If you have any questions on this or any other topics, do not hesitate to reach us on Twitter or Telegram.



  1. Simply put, a perpetual swap or CFD is a contract where one party (the long party) gets paid if the price of a security goes up, and their counterparty (the short party) gets paid if the price of that security goes down.

  2. An off-chain transaction is a transaction that hasn't been published yet. An off-chain transaction may never be published, as it may be invalidated and replaced by another one.

  3. We are not limited to BTCUSD or perpetual futures, but we are focusing on this at the moment.

  4. To learn more about the 10101 coordinator, you can read another post of ours.

  5. A nonce is a large, secret number that must be used only once in cryptographic schemes. The oracle cannot reveal the nonces it uses to attest to the prices, because that would leak its secret signing key.

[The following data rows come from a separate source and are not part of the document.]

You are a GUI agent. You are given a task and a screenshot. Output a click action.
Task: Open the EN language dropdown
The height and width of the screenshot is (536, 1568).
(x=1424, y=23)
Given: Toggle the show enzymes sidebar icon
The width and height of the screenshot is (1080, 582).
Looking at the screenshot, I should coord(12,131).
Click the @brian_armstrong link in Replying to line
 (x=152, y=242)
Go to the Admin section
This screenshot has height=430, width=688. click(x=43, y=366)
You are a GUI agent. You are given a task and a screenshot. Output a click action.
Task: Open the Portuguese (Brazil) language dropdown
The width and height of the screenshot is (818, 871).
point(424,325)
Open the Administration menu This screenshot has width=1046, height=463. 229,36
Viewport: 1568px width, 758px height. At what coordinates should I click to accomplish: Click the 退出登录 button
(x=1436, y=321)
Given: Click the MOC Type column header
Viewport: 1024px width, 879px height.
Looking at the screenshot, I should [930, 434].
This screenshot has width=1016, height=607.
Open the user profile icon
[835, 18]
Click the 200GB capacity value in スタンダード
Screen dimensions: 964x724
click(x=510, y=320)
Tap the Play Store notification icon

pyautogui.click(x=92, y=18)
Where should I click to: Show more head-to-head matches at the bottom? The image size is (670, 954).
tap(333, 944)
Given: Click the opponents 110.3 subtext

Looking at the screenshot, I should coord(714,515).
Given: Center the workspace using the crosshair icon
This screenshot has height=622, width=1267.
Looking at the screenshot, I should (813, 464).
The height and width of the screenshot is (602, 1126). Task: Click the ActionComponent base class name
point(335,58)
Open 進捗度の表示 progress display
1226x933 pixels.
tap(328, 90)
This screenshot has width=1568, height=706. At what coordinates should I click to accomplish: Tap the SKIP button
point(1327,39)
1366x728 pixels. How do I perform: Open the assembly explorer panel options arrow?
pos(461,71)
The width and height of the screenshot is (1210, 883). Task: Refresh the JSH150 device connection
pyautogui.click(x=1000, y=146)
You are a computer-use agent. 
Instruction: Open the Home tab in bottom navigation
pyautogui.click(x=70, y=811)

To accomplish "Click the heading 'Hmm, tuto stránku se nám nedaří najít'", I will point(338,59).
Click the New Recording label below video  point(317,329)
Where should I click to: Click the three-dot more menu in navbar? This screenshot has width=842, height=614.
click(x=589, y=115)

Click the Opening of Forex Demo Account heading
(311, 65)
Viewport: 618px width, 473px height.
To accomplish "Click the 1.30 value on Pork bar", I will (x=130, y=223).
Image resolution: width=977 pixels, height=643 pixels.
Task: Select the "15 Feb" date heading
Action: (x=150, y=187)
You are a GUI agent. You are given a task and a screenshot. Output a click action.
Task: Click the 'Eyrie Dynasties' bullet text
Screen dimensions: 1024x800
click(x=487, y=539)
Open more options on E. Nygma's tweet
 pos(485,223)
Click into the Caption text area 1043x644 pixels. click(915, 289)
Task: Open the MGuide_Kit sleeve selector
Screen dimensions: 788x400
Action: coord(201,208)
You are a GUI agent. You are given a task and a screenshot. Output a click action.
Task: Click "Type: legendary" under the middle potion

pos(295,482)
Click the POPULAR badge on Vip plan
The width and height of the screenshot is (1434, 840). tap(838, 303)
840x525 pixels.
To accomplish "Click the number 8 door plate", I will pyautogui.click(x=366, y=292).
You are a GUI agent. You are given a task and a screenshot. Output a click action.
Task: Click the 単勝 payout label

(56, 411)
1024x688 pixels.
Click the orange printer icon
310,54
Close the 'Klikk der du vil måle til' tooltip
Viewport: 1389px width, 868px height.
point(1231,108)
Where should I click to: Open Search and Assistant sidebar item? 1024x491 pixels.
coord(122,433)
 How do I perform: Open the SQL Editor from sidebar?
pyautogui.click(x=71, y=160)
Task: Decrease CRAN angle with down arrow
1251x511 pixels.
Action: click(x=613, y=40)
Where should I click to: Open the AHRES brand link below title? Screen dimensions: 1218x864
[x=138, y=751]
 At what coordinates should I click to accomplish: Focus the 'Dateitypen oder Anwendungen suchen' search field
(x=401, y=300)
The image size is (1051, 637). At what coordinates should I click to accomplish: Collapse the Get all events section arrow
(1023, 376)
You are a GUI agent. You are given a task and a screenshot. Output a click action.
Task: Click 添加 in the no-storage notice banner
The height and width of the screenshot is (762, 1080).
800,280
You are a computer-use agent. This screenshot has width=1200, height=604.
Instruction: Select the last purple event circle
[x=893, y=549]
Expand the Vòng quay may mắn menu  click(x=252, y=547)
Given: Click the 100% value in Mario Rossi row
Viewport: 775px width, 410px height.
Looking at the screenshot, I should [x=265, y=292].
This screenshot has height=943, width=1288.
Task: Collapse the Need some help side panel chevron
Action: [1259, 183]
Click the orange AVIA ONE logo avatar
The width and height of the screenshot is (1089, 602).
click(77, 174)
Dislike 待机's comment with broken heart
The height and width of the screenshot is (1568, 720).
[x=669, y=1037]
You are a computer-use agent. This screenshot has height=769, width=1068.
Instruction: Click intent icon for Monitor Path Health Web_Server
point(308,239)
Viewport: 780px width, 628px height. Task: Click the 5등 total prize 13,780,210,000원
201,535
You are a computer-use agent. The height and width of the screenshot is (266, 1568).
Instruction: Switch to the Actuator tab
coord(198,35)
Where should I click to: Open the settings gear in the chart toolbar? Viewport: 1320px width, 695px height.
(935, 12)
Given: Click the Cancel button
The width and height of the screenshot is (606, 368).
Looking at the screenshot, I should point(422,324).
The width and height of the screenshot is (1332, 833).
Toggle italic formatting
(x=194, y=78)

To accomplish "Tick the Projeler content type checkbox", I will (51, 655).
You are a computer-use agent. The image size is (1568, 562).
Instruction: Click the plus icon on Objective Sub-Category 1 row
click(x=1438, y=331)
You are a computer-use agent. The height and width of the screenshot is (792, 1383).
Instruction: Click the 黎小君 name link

But it can reveal the public key corresponding to each nonce.

  6. In 10101, we currently use a single oracle that we run ourselves. This is acceptable for a beta product, but we will be using at least one independent oracle before we end the beta phase.

  7. It is always possible to close your current DLC channel and open a bigger one if you want to trade larger amounts. In the future, we will also support splicing in, so that adding trading liquidity to your DLC channel is as cheap as possible.

  8. There is an obvious parallel between trading accounts in centralised exchanges and DLC channels in 10101. To avoid on-chain fees when sending funds back and forth, users tend to make larger deposits to cover their future margin needs.

  9. When you open your first position, you can control how much liquidity the 10101 coordinator will bring into the DLC channel. The coordinator's liquidity caps the profits that you can realise through trading with that DLC channel. When 10101 is out of beta, standing trading liquidity will not come for free, as the coordinator will need to use its capital efficiently.

  10. You cannot currently force-close using the 10101 app. We chose to limit this until we were more confident in our implementation, to prevent loss of funds. Having tested it extensively over the past few months, we are ready to include it in one of the next releases of the app.

  11. At the moment, the 10101 app will eagerly claim settle transaction outputs. This is done for simplicity, as it's easier to manage P2WPKH UTXOs. Eventually, we will work on managing settle transaction outputs more efficiently.